En cette quatrième journée de la campagne, ACAT – BURUNDI se focalise sur les conséquences de la surpopulation carcérale sur la santé des détenus et l’impact de la détention arbitraire sur l’économie des ménages et du pays.
Le surpeuplement des établissements pénitentiaires est la source de l’insalubrité et conséquemment des maladies. Les maladies contagieuses se propagent très rapidement surtout que les dispensaires qui se trouvent dans les prisons disposent des moyens très limités pour faire face à ces maladies. Le cas de la maladie qui s’est manifestée le mois passé dans la prison de Ngozi et qui a emporté la vie de plusieurs détenus illustre cette situation. Cette campagne est menée au moment où le monde entier confronte une crise sanitaire sans précédent due au CORONA VIRUS. La distanciation sociale est l’un des moyens de lutter cette pandémie qui n’a jusqu’à présent ni vaccin, ni médicament.
Les pays ont pris des mesures barrières parmi lesquelles le désengorgement des prisons pour éviter sa propagation. Notre pays n’a pas des spécificités pour ne pas prendre les mêmes mesures étant donné que nos établissements pénitentiaires sont largement dépassés par des effectifs encombrants.

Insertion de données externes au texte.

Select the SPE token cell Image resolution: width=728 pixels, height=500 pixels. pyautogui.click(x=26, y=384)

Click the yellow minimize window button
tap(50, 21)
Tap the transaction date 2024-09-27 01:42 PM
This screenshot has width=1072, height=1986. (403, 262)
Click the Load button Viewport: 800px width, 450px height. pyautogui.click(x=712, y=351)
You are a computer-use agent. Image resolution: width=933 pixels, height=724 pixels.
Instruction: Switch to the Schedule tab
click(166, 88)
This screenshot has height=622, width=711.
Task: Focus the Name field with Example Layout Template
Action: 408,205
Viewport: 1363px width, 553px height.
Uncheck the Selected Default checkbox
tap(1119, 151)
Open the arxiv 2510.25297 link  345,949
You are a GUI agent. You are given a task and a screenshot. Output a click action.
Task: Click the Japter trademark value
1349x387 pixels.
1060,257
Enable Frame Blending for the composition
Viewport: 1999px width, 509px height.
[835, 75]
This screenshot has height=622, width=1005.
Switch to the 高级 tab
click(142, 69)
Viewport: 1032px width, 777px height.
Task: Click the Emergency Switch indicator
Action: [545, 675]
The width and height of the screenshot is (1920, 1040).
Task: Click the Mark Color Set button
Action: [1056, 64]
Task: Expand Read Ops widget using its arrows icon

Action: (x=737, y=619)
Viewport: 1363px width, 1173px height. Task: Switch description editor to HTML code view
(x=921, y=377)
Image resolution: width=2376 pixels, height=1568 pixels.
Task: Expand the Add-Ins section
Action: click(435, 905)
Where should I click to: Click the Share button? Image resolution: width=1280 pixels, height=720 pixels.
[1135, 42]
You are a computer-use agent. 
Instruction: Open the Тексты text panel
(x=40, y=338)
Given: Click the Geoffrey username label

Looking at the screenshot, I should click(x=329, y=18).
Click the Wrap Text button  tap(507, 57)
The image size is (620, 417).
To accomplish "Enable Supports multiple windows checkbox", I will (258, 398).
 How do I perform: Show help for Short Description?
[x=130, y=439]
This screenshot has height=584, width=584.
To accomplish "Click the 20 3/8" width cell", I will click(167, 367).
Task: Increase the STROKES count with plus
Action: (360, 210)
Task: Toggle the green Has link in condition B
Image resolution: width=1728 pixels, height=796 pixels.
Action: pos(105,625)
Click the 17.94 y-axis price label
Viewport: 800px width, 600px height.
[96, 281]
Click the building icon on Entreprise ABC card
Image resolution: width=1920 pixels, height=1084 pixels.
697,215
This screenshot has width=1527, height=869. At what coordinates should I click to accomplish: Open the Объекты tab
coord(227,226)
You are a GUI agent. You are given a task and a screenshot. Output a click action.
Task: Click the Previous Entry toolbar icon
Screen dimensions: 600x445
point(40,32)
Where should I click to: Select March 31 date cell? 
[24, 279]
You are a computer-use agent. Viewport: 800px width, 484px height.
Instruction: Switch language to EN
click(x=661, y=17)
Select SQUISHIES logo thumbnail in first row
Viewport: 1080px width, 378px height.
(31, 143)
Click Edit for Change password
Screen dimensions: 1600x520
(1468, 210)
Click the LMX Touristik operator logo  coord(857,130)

L’effectif élevé des détenus a des effets néfastes sur l’économie du pays étant donné que celui – ci doit dépenser beaucoup pour assurer la survie des prisonniers même si les subsides sont encore insuffisants ce qui explique d’ailleurs les conditions déplorables dans lesquelles vivent les détenus.
Il sied de signaler également que l’emprisonnement prive la personne détenue l’accès à ses activités quotidiennes et conséquemment freine la croissance économique des ménages et l’économie du pays en souffle d’une manière ou d’une autre.